Speedup/refactor proposal for rforcecom.query

Open ax42 opened this issue 9 years ago • 6 comments

I have an idea on how to improve up rforcecom.query, but I'm struggling with the mechanics of the XML, so if someone can point me in the right direction (@reportmort?) that would be helpful.

I think the function should run as follows:

  • fetch the first hunk of xml
  • extract all the //records (into a list?)
  • check the //done entry, if it's false
    • fetch the next lot of xml, add the //records into the list(?) above
  • Run through the records, find all that have a "type" attribute (which means they are a lookup field)
    • For all the child records, rename them to ParentName.ChildName (so the Name child in the Opportunity record become Opportunity.Name
    • Shift these records up a level in the tree (append and delete original?)
  • Rerun this step until it returns no records (because the tree could be multiple levels deep)

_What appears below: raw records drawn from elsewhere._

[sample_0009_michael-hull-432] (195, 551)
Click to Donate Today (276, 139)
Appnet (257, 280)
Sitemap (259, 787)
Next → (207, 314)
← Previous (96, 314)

I think this will be faster / cleaner than the existing code (which builds an empty data.frame and then populates cell-by-cell) as it can also use locators which are hopefully quite optimised.

So far, I've got:

function(session, soqlQuery, queryAll=FALSE){

 # Retrieve XML via REST API

 if(queryAll){
   endpointPath <- rforcecom.api.getSoqlAllEndpoint(session['apiVersion'])
 } else {
   endpointPath <- rforcecom.api.getSoqlEndpoint(session['apiVersion'])
 }
 URL <- paste(session['instanceURL'], endpointPath, curlEscape(soqlQuery), sep="")

 fetchXML <- function(session, URL) {
   h <- basicHeaderGatherer()
   t <- basicTextGatherer()
   OAuthString <- paste("Bearer", session['sessionID'])
   httpHeader <- c("Authorization"=OAuthString, "Accept"="application/xml")
   curlPerform(url=URL, httpheader=httpHeader, headerfunction = h$update, writefunction = t$update, ssl.verifypeer=F)

   # BEGIN DEBUG
   if(exists("rforcecom.debug") && rforcecom.debug){ message(URL) }
   if(exists("rforcecom.debug") && rforcecom.debug){ message(t$value()) }
   # END DEBUG  

   return(t$value())
 }

 system.time(
   xml.in <- fetchXML(session, URL)
 )

 # Parse XML
 x.root <- xmlRoot(xmlParse(xml.in, asText=T))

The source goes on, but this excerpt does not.